Pequeñas anécdotas sobre las instituciones (anteúltimo disco) contenía unas canciones que no superaron la censura: las canciones "Botas Locas" y "Juan Represión" debieron ser suplantadas por otras, y otros temas debieron modificar sus letras antes de entrar al estudio de grabación. No obstante, en un recital que ofrecieron en Montevideo interpretaron aquellas canciones pero como la situación por la que pasaba Uruguay era similar a la de Argentina, la policía los arrestó casi sobre el escenario. Fueron llamados a declarar y el primero en hablar fue Charly García y sobre la marcha cambió las letras de las canciones. El resto de la banda aseguró que no las sabía, ya que ellos eran simples músicos, y todos pudieron salir pronto en libertad.
En 1975, debido al estrés generado por las frecuentes giras por el interior, sumado a la complicada situación sociopolítica que se vivía en Argentina y los problemas de censura que afectaron al álbum Pequeñas anécdotas sobre las instituciones, entre otras cosas, el dúo se disolvió.
Para despedirse a lo grande, Sui Generis programó un Luna Park. Como las entradas se agotaron un mes antes del show, se dispuso la venta de otras 3.000, que también fueron rápidamente agotadas. Por este motivo, agregaron una segunda función para esa misma noche del 5 de septiembre, sumando 25.600 localidades, un récord histórico para un grupo local de rock argentino hasta el momento.
A pesar de los grandes desperfectos de sonido, el concierto se registró en una película y un álbum doble (comercializados por separado).

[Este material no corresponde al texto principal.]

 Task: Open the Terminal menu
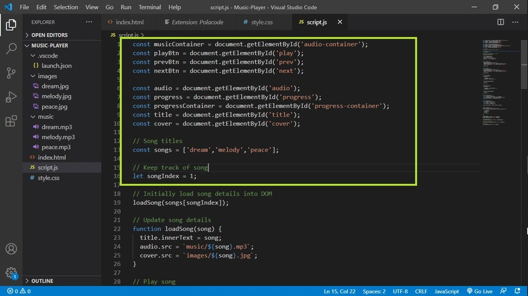[x=149, y=7]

Años más tarde, en 1994, Jorge Álvarez, exproductor de Sui Generis, rescató temas desechados del disco y editó Adiós Sui Generis Volumen III, con más canciones grabadas esa noche, dos que eran conocidas, “Cuando ya me empiece a quedar solo” y “¿Para quién canto yo entonces?”, y cuatro que en 1975 eran inéditas, “Nena”, “Bubulina”, “Fabricante de mentiras” y “Fantasma de Canterville”.